Application of Multiconfiguration Pair-Density Functional Theory to the Diels-Alder Reaction.

Transition states for Diels-Alder reactions are strongly correlated, as evidenced by high-to-very-high M diagnostics, and therefore they require treatment by multireference methods. Multiconfiguration pair-density functional theory (MC-PDFT) combines a multiconfiguration wave function with a functional of the electron density and the on-top pair density to calculate the electronic energy for strongly correlated systems at a much lower cost than wave function methods that do not employ density functionals. Here we apply MC-PDFT to the Diels-Alder cycloaddition reaction of 1,3-butadiene with ethylene, where two kinds of reaction paths have been widely studied: concerted synchronous paths and diradical stepwise paths. The lowest-energy reaction path is now known to be a concerted synchronous one, and a method's ability to predict this is an important test. By comparison to the best available theoretical results in the literature, we test the accuracy of MC-PDFT with several choices of on-top functional for geometries and enthalpies of stable structures along both paths and for the transition state geometries. We also calculate the Arrhenius activation energies for both paths and compare these to experiment.

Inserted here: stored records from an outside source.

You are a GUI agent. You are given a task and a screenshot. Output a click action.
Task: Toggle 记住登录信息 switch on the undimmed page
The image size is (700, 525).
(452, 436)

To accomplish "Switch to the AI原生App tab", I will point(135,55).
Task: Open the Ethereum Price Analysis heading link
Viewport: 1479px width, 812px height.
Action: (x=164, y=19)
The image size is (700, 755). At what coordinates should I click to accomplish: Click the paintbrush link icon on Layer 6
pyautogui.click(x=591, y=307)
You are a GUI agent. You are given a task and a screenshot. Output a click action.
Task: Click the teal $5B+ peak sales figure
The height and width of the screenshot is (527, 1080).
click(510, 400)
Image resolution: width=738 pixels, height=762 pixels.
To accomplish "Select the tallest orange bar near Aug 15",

We also compare to Kohn-Sham density functional theory (KS-DFT) with selected exchange-correlation functionals. CAS-PDFT gives consistently good energies and geometries for both the concerted and stepwise mechanisms, but none of the KS-DFT functionals gives accurate activation energies for both. The stepwise transition state is very strongly correlated, and MC-PDFT can treat it, but KS-DFT (which involves a single-configuration treatment) has larger errors. The results confirm that using a multiconfigurational reference function for strongly correlated transition states can significantly improve the reliability and that MC-PDFT can provide good accuracy at a much lower computational cost than competing multireference methods.